Sur cette question, M. Messahel a indiqué qu’"un nombre important d’entre  eux reprend aujourd’hui le chemin du retour vers le pays d’origine ou vers  d’autres zones de conflits", en rappelant que l’Algérie, "pour avoir connu  et souffert du phénomène du retour de ce qu’on appelait alors les Afghans,  elle mesure la gravité de la menace dont ces criminels sont porteurs de par  leur formation idéologique et expérience militaire". 
  
Il a, en outre, indiqué que l’Algérie, "bien qu’elle n’ait enregistré  qu’un nombre très réduit de combattants terroristes étrangers, elle a pris  des mesures pour sécuriser son territoire et ses frontières.
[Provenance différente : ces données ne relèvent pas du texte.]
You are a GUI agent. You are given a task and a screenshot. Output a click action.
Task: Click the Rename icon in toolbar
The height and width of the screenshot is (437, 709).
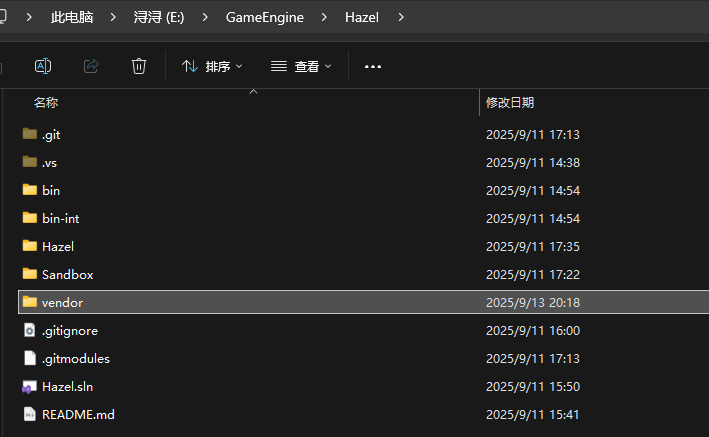click(43, 66)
Elle demeure  cependant vigilante et fortement préoccupée par ce fléau qui représente une  menace sérieuse dans son voisinage immédiat, par ailleurs hautement exposé  à cette même menace".    

Dans un troisième temps, la contribution algérienne souligne "les limites  de l’architecture internationale mise en place pour tarir les sources de  financement des différents groupes terroristes, face à l’ingéniosité des  groupes terroristes à trouver de nouvelles sources de financement, face à  l’expérience de Daech dans le contrôle des territoires et des ressources et  face aussi à la forte connexion du terrorisme avec le crime organisé  transnational".  

A cet égard, M. Messahel a souligné que "tant que le terrorisme aura accès  aux ressources financières, il persévérera dans son Œuvre destructrice, d’où l’urgence pour la communauté internationale de reprendre ce dossier  avec une approche plus ciblée sur les défaillances relevées". 

En quatrième position, la contribution de l’Algérie inscrit "l’usage  d’internet qui reste largement accessible aux groupes terroristes, dont les activités glissent de plus en plus vers les plateformes cryptées et le  Darknet, échappant ainsi davantage à la surveillance des Etats. La timidité  de l’engagement de l’industrie des nouvelles technologies de l’information et de la communication dans cette guerre collective contre l’hydre  terroriste appelle à des régulations plus appropriées de la part des Etats  et de la communauté internationale en général".  

A ce propos, M. Messahel a indiqué que l’Algérie "reste convaincue de la  nécessité de la mise en place sous l’égide des Nations Unies d’une Charte  consensuelle qui met internet hors de la portée de l’activisme terroriste  et lui garde sa particularité de précieux instrument universel de libre  communication, de rapprochement, de dialogue et de partage entre les  individus et les peuples". 

Il a, enfin, souligné que "la lutte contre le terrorisme dans cette phase  post-Daech doit garder toute sa vigueur et s’attaquer en permanence à ses  causes, parmi lesquelles les interventions militaires étrangères en  violation de la légalité internationale et qui sont génératrices de chaos, l’islamophobie qui s’est développée dans un nombre croissant de pays et la  radicalisation".  

S’agissant de cette dernière, le chef de la diplomatie algérienne a relevé  que la lutte contre la radicalisation et contre l’extrémisme violent  "revient, non seulement à lutter institutionnellement contre l’islamophobie  dans les sociétés où elle s’affirme, mais exige aussi la mise en Œuvre de  politiques et de stratégies globales qui ciblent les facteurs d’exclusion,  de marginalisation et de stigmatisation, et d’encourager la mise en Œuvre  de politiques qui préservent la cohésion sociale et qui soient guidées par  le renforcement de l’Etat de droit, de la démocratie, de la bonne  gouvernance, des droits de l’homme et de la femme et par une lutte sans  relâche pour la transparence, la justice et contre les fléaux  sociaux".